Surface tension is that force by which we explain the form of a drop or of a bubble, of the surfaces external and internal of a “froth” or collocation of bubbles, and of many other things of like nature and in like circumstances[272]. It is a property of liquids (in the sense at least with which our subject is concerned), and it is manifested at or very near the surface, where the liquid comes into contact with another liquid, a solid or a gas. We note here that the term surface is to be interpreted in a wide sense; for wherever we have solid particles imbedded in a fluid, wherever we have a non-homogeneous fluid or semi-fluid such as a particle {206} of protoplasm, wherever we have the presence of “impurities,” as in a mass of molten metal, there we have always to bear in mind the existence of “surfaces” and of surface tensions, not only on the exterior of the mass but also throughout its interstices, wherever like meets unlike.
Surface tension is due to molecular force, to force that is to say arising from the action of one molecule upon another, and it is accordingly exerted throughout a small thickness of material, comparable to the range of the molecular forces. We imagine that within the interior of the liquid mass such molecular interactions negative one another: but that at and near the free surface, within a layer or film approximately equal to the range of the molecular force, there must be a lack of such equilibrium and consequently a manifestation of force.

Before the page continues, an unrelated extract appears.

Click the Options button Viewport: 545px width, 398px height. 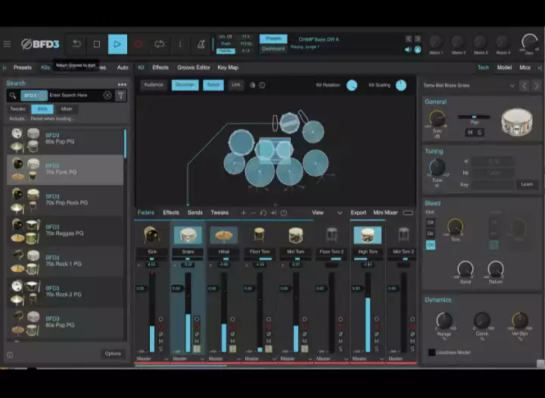click(x=113, y=354)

The action of the molecular forces has been variously explained. But one simple explanation (or mode of statement) is that the molecules of the surface layer (whose thickness is definite and constant) are being constantly attracted into the interior by those which are more deeply situated, and that consequently, as molecules keep quitting the surface for the interior, the bulk of the latter increases while the surface diminishes; and the process continues till the surface itself has become a minimum, the surface-shrinkage exhibiting itself as a surface-tension. This is a sufficient description of the phenomenon in cases where a portion of liquid is subject to no other than its own molecular forces, and (since the sphere has, of all solids, the smallest surface for a given volume) it accounts for the spherical form of the raindrop, of the grain of shot, or of the living cell in many simple organisms. It accounts also, as we shall presently see, for a great number of much more complicated forms, manifested under less simple conditions.
Let us here briefly note that surface tension is, in itself, a comparatively small force, and easily measurable: for instance that of water is equivalent to but a few grains per linear inch, or a few grammes per metre. But this small tension, when it exists in a curved surface of very great curvature, gives rise to a very great pressure directed towards the centre of curvature. We can easily calculate this pressure, and so satisfy ourselves that, when the radius of curvature is of molecular dimensions, the {207} pressure is of the magnitude of thousands of atmospheres,—a conclusion which is supported by other physical considerations.